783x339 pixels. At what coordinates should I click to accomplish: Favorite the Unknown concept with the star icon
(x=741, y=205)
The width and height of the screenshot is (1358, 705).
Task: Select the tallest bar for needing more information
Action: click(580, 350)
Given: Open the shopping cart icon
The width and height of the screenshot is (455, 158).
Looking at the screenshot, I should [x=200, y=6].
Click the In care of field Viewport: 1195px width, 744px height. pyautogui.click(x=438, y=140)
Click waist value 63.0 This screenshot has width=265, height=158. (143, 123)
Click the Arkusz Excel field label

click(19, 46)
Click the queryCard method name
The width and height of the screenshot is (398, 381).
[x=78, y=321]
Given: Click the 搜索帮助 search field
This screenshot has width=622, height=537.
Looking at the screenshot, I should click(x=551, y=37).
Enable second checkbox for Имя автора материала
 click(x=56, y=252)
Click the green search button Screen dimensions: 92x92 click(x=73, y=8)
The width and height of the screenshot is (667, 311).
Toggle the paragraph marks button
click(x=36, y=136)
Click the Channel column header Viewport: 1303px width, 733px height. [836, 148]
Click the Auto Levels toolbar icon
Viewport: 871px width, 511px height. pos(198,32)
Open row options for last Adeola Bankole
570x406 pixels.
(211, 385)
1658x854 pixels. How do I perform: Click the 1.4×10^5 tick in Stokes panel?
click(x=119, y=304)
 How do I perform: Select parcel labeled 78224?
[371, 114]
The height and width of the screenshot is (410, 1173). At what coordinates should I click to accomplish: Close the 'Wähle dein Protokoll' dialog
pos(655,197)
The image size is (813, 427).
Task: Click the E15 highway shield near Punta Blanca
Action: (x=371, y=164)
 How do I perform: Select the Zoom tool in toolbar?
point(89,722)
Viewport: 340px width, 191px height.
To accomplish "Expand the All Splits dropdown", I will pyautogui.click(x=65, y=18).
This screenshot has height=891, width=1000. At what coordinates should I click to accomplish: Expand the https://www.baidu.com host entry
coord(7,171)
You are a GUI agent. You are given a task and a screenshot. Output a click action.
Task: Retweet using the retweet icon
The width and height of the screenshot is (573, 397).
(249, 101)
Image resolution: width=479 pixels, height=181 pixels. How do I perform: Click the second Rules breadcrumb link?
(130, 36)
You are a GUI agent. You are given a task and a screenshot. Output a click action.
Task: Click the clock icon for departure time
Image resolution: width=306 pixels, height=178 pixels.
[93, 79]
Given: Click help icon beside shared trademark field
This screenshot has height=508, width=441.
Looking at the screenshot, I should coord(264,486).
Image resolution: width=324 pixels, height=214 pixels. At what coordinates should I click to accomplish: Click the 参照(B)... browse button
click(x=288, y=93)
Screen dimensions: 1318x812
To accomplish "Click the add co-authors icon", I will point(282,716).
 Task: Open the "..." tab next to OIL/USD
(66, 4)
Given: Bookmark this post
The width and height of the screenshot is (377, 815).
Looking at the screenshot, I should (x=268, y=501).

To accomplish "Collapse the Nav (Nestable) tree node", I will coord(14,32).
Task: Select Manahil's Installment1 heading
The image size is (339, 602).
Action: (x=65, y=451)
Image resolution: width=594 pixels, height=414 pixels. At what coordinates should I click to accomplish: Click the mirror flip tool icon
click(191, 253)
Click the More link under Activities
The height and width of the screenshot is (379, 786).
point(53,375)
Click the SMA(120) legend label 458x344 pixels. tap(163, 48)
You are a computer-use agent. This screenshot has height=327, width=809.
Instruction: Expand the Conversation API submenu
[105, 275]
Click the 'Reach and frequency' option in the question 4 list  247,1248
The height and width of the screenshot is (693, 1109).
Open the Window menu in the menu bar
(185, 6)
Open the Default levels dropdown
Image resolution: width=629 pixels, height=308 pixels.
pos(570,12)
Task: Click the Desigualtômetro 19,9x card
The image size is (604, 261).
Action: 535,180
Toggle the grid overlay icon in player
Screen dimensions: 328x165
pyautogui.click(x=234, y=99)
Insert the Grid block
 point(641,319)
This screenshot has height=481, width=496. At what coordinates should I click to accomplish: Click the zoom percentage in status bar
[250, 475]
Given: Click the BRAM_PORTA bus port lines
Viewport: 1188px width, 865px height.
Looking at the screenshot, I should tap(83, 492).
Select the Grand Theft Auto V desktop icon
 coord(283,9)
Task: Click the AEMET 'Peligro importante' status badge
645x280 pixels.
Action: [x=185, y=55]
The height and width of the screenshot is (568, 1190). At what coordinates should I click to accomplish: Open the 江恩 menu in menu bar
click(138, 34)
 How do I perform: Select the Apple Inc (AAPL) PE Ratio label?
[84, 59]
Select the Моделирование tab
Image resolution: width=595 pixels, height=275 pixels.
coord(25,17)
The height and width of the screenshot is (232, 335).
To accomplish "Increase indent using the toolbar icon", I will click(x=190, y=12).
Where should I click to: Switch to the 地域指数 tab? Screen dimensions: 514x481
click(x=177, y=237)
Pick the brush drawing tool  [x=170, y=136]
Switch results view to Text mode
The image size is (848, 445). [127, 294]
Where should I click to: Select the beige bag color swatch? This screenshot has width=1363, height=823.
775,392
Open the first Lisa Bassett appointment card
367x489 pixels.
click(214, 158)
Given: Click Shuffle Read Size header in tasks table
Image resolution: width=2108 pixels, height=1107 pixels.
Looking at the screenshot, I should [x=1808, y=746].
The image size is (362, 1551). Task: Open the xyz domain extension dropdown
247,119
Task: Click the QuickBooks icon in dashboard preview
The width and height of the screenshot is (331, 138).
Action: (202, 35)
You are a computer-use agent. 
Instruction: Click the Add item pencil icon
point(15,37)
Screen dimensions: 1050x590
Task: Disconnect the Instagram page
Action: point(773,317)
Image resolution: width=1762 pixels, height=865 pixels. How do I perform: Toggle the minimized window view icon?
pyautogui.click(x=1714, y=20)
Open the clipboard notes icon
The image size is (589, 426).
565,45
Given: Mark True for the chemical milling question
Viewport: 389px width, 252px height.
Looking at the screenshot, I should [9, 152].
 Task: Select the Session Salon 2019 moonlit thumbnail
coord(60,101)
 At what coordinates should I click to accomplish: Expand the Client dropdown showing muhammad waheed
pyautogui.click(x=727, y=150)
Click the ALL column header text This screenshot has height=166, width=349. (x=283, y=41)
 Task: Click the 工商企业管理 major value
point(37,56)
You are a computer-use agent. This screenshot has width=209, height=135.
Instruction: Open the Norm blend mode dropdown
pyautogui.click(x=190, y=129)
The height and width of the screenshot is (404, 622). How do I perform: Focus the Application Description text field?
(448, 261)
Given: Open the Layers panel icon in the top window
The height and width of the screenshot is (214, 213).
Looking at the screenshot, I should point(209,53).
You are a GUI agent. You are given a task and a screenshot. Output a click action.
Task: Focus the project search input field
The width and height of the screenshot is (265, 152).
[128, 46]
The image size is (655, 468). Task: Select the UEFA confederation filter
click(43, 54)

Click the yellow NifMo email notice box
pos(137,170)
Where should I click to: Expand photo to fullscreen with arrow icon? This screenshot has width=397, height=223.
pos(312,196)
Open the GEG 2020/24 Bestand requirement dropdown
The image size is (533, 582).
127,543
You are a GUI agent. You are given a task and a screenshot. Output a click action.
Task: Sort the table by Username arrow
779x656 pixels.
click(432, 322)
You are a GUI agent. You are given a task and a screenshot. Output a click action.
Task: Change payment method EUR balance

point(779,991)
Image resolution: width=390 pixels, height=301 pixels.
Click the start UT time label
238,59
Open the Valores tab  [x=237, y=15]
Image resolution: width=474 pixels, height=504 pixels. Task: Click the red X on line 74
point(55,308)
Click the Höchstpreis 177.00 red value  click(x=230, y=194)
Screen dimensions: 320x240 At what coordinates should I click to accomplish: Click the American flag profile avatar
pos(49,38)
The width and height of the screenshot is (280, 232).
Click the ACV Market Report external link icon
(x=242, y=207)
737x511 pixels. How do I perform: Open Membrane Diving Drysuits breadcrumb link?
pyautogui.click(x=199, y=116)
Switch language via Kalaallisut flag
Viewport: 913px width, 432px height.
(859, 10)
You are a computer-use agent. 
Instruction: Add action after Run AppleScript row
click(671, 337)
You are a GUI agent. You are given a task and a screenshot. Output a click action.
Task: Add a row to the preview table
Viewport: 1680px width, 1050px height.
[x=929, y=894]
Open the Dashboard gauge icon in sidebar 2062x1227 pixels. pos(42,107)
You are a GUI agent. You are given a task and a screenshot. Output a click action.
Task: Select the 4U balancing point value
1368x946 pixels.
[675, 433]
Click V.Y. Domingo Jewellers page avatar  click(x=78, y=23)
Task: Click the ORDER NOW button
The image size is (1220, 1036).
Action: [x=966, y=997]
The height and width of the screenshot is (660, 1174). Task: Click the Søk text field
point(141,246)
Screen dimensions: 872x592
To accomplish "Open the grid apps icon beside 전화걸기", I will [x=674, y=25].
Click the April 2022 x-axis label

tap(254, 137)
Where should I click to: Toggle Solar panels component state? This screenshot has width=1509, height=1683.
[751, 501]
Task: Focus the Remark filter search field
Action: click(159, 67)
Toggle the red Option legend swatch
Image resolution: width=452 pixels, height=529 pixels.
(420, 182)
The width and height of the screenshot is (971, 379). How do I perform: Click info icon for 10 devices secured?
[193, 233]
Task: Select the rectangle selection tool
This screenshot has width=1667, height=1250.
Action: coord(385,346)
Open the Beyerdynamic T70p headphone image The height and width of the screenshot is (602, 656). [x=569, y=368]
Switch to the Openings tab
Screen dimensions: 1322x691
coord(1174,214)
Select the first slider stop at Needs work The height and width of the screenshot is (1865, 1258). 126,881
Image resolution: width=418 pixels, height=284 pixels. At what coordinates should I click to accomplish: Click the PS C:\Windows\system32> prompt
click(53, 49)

——————————

Instructions to follow
Extract the stretch of the listing from its start through the line containing "click(19, 46)", both ends included, and repeat those lines exactly.

The completed task
783x339 pixels. At what coordinates should I click to accomplish: Favorite the Unknown concept with the star icon
(x=741, y=205)
The width and height of the screenshot is (1358, 705).
Task: Select the tallest bar for needing more information
Action: click(580, 350)
Given: Open the shopping cart icon
The width and height of the screenshot is (455, 158).
Looking at the screenshot, I should [x=200, y=6].
Click the In care of field Viewport: 1195px width, 744px height. pyautogui.click(x=438, y=140)
Click waist value 63.0 This screenshot has width=265, height=158. (143, 123)
Click the Arkusz Excel field label

click(19, 46)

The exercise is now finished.